I have a work function coming up soon. They've provided my 15+ PDF reference guides to help with the function, I'm looking for a way to combine all them, make a table of contents to quickly jump to the necessary guide and carry it on my iPad Air.

My initial thoughts is making the PDFs into an ibook, which I'd need to learn to do if it's even possible without buying special software. Does anybody else have a solution or idea to make this possible?

Nick
 
Are you trying to accomplish this task on your iPad, or on a computer?
 
iBooks Author, free on the app store? (Don't know if it'll do it or not, but it's worth looking at.)
 
Is the PDF already assembled with a table of contents that allows you to click/tap and be taken to the section?
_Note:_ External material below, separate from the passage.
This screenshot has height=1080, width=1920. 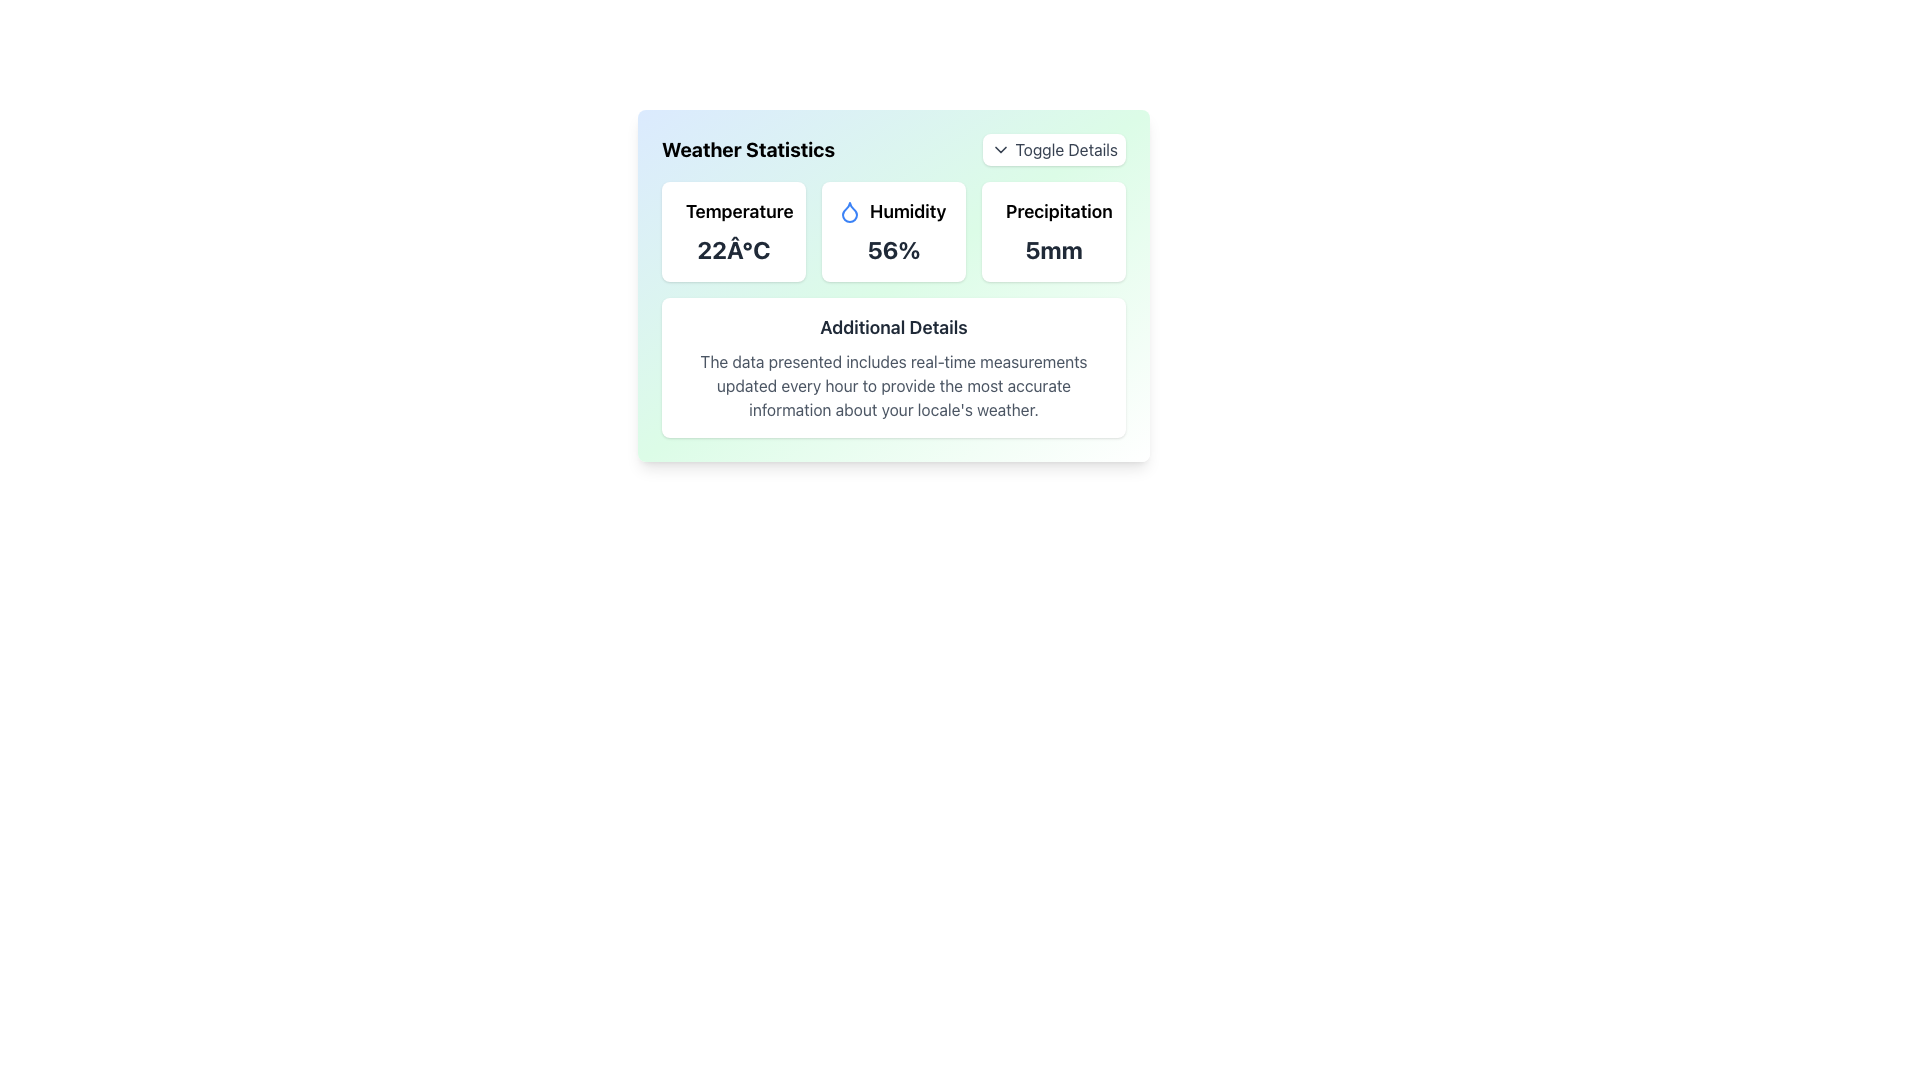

If not, the easiest way to add that functionality may be to use Microsoft Word (Pages might be capable of this as well). Either open the PDF with it or, if it's purely text, copy and paste the document(s) into your text editor and then run with it. Save as or "print" as a PDF when you're finished. See this Apple discussion for some instructions on creating the clickable table of contents.

As far as viewing free-form PDFs, I don't really like using iBooks. I find it easier to sort and view PDFs that are loaded in Documents, a free app by Readdle. Documents isn't limited to PDFs, it's something of a file system interface for the iPad (but documents must be loaded into the app).

Hope it helps.
 
Is the PDF already assembled with a table of contents that allows you to click/tap and be taken to the section? If not, the easiest way to add that functionality may be to use Microsoft Word (Pages might be capable of this as well). Either open the PDF with it or, if it's purely text, copy and paste the document(s) into your text editor and then run with it. Save as or "print" as a PDF when you're finished. See this Apple discussion for some instructions on creating the clickable table of contents.

As far as viewing free-form PDFs, I don't really like using iBooks. I find it easier to sort and view PDFs that are loaded in Documents, a free app by Readdle. Documents isn't limited to PDFs, it's something of a file system interface for the iPad (but documents must be loaded into the app).

Hope it helps.

thanks I'll give this a try when I get off work.
 
Preview on OS X can very easily combine them. I don't think it could create the table of contents. PDF Pen is a wonderful tool, though not free.
 
I have a work function coming up soon. They've provided my 15+ PDF reference guides to help with the function, I'm looking for a way to combine all them, make a table of contents to quickly jump to the necessary guide and carry it on my iPad Air.

Why not just drop the guides into the iBooks app as-is, and make a collection for them? That way iBooks handles the "table of contents" as you can browse the titles of each guide and tap the one you want, going right to it. No need to do any combining or PDF mangling.

I do this all the time when I have to review bids from vendors. Sometimes they come as native PDFs, some vendors still send paper (ugh). The latter I just drop into our bulk scanner, and then throw all the PDFs into their own iBooks collection for easy sorting.